>> BEGIN Given records
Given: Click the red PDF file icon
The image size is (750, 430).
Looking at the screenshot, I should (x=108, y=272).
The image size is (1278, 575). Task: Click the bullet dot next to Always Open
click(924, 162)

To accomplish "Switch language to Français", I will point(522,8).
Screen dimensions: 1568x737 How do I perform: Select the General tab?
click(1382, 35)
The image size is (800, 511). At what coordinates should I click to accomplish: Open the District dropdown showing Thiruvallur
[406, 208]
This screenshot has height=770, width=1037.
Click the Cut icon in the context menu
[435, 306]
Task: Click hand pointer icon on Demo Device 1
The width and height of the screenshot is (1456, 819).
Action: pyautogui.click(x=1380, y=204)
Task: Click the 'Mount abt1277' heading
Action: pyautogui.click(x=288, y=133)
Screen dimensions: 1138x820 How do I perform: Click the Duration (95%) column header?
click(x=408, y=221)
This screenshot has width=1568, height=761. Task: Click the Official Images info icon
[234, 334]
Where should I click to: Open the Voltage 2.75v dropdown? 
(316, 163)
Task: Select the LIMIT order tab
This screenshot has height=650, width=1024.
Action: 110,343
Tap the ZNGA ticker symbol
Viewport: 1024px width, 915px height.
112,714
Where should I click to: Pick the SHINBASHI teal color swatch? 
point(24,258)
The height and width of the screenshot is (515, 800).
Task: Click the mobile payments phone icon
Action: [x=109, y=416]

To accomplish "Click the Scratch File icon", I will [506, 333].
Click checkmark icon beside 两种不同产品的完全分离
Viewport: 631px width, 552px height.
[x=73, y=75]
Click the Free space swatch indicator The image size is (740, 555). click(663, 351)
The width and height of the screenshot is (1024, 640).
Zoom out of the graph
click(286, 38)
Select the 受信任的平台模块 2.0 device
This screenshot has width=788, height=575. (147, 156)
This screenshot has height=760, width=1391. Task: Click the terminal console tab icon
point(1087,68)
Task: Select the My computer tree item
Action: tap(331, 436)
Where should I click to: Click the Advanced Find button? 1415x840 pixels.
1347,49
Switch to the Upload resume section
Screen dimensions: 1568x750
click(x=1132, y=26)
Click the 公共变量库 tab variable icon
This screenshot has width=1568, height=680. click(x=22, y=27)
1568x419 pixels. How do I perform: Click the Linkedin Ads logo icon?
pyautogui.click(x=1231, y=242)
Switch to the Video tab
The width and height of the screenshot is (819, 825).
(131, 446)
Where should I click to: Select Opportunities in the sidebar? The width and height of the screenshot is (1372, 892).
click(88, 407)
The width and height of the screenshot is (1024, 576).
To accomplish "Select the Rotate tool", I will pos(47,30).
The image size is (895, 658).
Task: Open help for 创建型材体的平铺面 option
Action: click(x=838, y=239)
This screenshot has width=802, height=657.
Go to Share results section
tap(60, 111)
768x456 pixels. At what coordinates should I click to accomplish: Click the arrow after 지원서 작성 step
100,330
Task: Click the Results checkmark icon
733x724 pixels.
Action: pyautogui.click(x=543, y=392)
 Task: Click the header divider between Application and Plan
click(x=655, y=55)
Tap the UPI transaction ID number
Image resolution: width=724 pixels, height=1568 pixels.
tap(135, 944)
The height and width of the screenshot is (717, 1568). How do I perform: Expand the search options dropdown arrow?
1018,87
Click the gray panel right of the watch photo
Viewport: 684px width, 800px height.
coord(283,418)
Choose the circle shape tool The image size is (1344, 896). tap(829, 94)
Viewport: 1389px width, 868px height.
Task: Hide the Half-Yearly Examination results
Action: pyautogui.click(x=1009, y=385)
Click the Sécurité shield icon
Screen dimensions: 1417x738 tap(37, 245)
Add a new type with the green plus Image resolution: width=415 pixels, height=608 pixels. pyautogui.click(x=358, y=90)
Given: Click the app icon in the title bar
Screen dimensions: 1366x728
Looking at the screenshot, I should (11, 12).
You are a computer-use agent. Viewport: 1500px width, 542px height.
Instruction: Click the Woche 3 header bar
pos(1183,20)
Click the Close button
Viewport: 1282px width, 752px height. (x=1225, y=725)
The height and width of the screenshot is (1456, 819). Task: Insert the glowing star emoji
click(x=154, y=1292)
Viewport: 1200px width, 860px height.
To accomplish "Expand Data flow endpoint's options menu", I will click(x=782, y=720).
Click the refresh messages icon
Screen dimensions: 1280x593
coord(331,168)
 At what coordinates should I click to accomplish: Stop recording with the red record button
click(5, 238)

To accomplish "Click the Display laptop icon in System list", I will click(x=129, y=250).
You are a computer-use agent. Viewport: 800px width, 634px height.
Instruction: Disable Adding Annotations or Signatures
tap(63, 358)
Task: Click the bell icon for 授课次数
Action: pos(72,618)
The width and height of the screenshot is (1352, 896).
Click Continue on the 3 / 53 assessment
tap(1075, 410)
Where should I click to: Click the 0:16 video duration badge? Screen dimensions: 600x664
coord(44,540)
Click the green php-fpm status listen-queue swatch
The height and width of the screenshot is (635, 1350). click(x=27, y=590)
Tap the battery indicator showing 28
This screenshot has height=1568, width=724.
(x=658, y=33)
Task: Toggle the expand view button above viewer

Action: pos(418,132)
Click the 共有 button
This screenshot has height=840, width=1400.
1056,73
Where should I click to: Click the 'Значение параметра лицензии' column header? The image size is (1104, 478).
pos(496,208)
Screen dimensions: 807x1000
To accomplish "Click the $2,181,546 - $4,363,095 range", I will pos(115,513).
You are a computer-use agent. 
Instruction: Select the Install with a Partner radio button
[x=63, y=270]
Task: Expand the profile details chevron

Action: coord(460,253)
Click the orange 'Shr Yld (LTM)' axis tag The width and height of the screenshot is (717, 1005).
>> END Given records
▶ What the task asks: Rewrite all the entries above with every "dropdown" swapped for "drop-down list", leaving everything else unchanged.

▶ Answer to the problem:
Given: Click the red PDF file icon
The image size is (750, 430).
Looking at the screenshot, I should (x=108, y=272).
The image size is (1278, 575). Task: Click the bullet dot next to Always Open
click(924, 162)

To accomplish "Switch language to Français", I will point(522,8).
Screen dimensions: 1568x737 How do I perform: Select the General tab?
click(1382, 35)
The image size is (800, 511). At what coordinates should I click to accomplish: Open the District drop-down list showing Thiruvallur
[406, 208]
This screenshot has height=770, width=1037.
Click the Cut icon in the context menu
[435, 306]
Task: Click hand pointer icon on Demo Device 1
The width and height of the screenshot is (1456, 819).
Action: pyautogui.click(x=1380, y=204)
Task: Click the 'Mount abt1277' heading
Action: pyautogui.click(x=288, y=133)
Screen dimensions: 1138x820 How do I perform: Click the Duration (95%) column header?
click(x=408, y=221)
This screenshot has width=1568, height=761. Task: Click the Official Images info icon
[234, 334]
Where should I click to: Open the Voltage 2.75v drop-down list? 
(316, 163)
Task: Select the LIMIT order tab
This screenshot has height=650, width=1024.
Action: 110,343
Tap the ZNGA ticker symbol
Viewport: 1024px width, 915px height.
112,714
Where should I click to: Pick the SHINBASHI teal color swatch? 
point(24,258)
The height and width of the screenshot is (515, 800).
Task: Click the mobile payments phone icon
Action: [x=109, y=416]

To accomplish "Click the Scratch File icon", I will [506, 333].
Click checkmark icon beside 两种不同产品的完全分离
Viewport: 631px width, 552px height.
[x=73, y=75]
Click the Free space swatch indicator The image size is (740, 555). click(663, 351)
The width and height of the screenshot is (1024, 640).
Zoom out of the graph
click(286, 38)
Select the 受信任的平台模块 2.0 device
This screenshot has width=788, height=575. (147, 156)
This screenshot has height=760, width=1391. Task: Click the terminal console tab icon
point(1087,68)
Task: Select the My computer tree item
Action: tap(331, 436)
Where should I click to: Click the Advanced Find button? 1415x840 pixels.
1347,49
Switch to the Upload resume section
Screen dimensions: 1568x750
click(x=1132, y=26)
Click the 公共变量库 tab variable icon
This screenshot has width=1568, height=680. click(x=22, y=27)
1568x419 pixels. How do I perform: Click the Linkedin Ads logo icon?
pyautogui.click(x=1231, y=242)
Switch to the Video tab
The width and height of the screenshot is (819, 825).
(131, 446)
Where should I click to: Select Opportunities in the sidebar? The width and height of the screenshot is (1372, 892).
click(88, 407)
The width and height of the screenshot is (1024, 576).
To accomplish "Select the Rotate tool", I will pos(47,30).
The image size is (895, 658).
Task: Open help for 创建型材体的平铺面 option
Action: click(x=838, y=239)
This screenshot has width=802, height=657.
Go to Share results section
tap(60, 111)
768x456 pixels. At what coordinates should I click to accomplish: Click the arrow after 지원서 작성 step
100,330
Task: Click the Results checkmark icon
733x724 pixels.
Action: pyautogui.click(x=543, y=392)
 Task: Click the header divider between Application and Plan
click(x=655, y=55)
Tap the UPI transaction ID number
Image resolution: width=724 pixels, height=1568 pixels.
tap(135, 944)
The height and width of the screenshot is (717, 1568). How do I perform: Expand the search options drop-down list arrow?
1018,87
Click the gray panel right of the watch photo
Viewport: 684px width, 800px height.
coord(283,418)
Choose the circle shape tool The image size is (1344, 896). tap(829, 94)
Viewport: 1389px width, 868px height.
Task: Hide the Half-Yearly Examination results
Action: pyautogui.click(x=1009, y=385)
Click the Sécurité shield icon
Screen dimensions: 1417x738 tap(37, 245)
Add a new type with the green plus Image resolution: width=415 pixels, height=608 pixels. pyautogui.click(x=358, y=90)
Given: Click the app icon in the title bar
Screen dimensions: 1366x728
Looking at the screenshot, I should (11, 12).
You are a computer-use agent. Viewport: 1500px width, 542px height.
Instruction: Click the Woche 3 header bar
pos(1183,20)
Click the Close button
Viewport: 1282px width, 752px height. (x=1225, y=725)
The height and width of the screenshot is (1456, 819). Task: Insert the glowing star emoji
click(x=154, y=1292)
Viewport: 1200px width, 860px height.
To accomplish "Expand Data flow endpoint's options menu", I will click(x=782, y=720).
Click the refresh messages icon
Screen dimensions: 1280x593
coord(331,168)
 At what coordinates should I click to accomplish: Stop recording with the red record button
click(5, 238)

To accomplish "Click the Display laptop icon in System list", I will click(x=129, y=250).
You are a computer-use agent. Viewport: 800px width, 634px height.
Instruction: Disable Adding Annotations or Signatures
tap(63, 358)
Task: Click the bell icon for 授课次数
Action: pos(72,618)
The width and height of the screenshot is (1352, 896).
Click Continue on the 3 / 53 assessment
tap(1075, 410)
Where should I click to: Click the 0:16 video duration badge? Screen dimensions: 600x664
coord(44,540)
Click the green php-fpm status listen-queue swatch
The height and width of the screenshot is (635, 1350). click(x=27, y=590)
Tap the battery indicator showing 28
This screenshot has height=1568, width=724.
(x=658, y=33)
Task: Toggle the expand view button above viewer

Action: pos(418,132)
Click the 共有 button
This screenshot has height=840, width=1400.
1056,73
Where should I click to: Click the 'Значение параметра лицензии' column header? The image size is (1104, 478).
pos(496,208)
Screen dimensions: 807x1000
To accomplish "Click the $2,181,546 - $4,363,095 range", I will pos(115,513).
You are a computer-use agent. 
Instruction: Select the Install with a Partner radio button
[x=63, y=270]
Task: Expand the profile details chevron

Action: coord(460,253)
Click the orange 'Shr Yld (LTM)' axis tag The width and height of the screenshot is (717, 1005).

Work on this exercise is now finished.